Nikmati berita interaktif dan LIVE report 24 jam hanya di TribunX
Tribun Bisnis

Mulai 1 Januari 2022 Pemerintah Siapkan Tax Amnesty Jilid II

Masyarakat tak perlu khawatir karena pemerintah dan DPR sepakat tetap melindungi bahkan memperkuat keberpihakan.

Penulis: Chaerul Umam
Editor: Dewi Agustina
zoom-in Mulai 1 Januari 2022 Pemerintah Siapkan Tax Amnesty Jilid II
Pixabay/stevepb
Ilustrasi pajak 

TRIBUNNEWS.COM, JAKARTA - Pemerintah dan Dewan Perwakilan Rakyat (DPR) akhirnya menyepakati pembahasan Tingkat I Rancangan Undang-Undang Harmonisasi Peraturan Perpajakan (RUU HPP).

Menurut Wakil Ketua Komisi XI DPR, Dolfie O.FP, pembahasan RUU HPP sudah selesai tahap I. RUU itu juga sudah diparaf berbagai pihak yang terkait.

Selanjutnya RUU itu akan dibawa ke sidang paripurna untuk disahkan.

"Sudah selesai tahap I. RUU sudah diparaf oleh pimpinan komisi, kapoksi, dan wakil pemerintah," kata Dolfie yang juga merupakan Pimpinan Panja RUU HPP.

Senada dengan Dolfie, selesainya pembahasan RUU KUP di DPR juga disampaikan Staf Khusus Menteri Keuangan Yustinus Prastowo melalui akun Istagram pada Kamis (30/9/2021).

"Laskar KUP! Kerja panjang nan melelahkan, tapi sekaligus menyenangkan dan membanggakan ini sudah mendekati ujung.
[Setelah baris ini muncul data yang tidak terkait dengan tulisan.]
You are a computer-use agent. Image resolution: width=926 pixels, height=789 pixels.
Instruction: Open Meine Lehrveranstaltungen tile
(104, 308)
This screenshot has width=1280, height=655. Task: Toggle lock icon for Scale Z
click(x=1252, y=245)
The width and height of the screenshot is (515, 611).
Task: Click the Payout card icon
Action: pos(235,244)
Semalam (Rabu, 29 September 2021) Raker Komisi XI menyetujui RUU Harmonisasi Peraturan Perpajakan (sebelumnya RUU KUP) dibawa ke Paripurna untuk disahkan menjadi UU," tulis Yustinus.

Yustinus mengatakan, pembahasan RUU KUP dilakukan dengan kerja marathon tanpa jeda.

Berita Rekomendasi

"Proses yang deliberatif, diskursif, dan dinamis ini mendekati ujung yang benderang," kata dia.

Yustinus juga menegaskan, RUU KUP ini jadi persembahan baik bagi Indonesia dan masyarakat luas.

Ia menyatakan masyarakat tak perlu khawatir karena pemerintah dan DPR sepakat tetap melindungi bahkan memperkuat keberpihakan.

"Semoga RUU KUP segera disahkan di Paripurna DPR dan dapat diimplementasikan dengan baik," kata dia.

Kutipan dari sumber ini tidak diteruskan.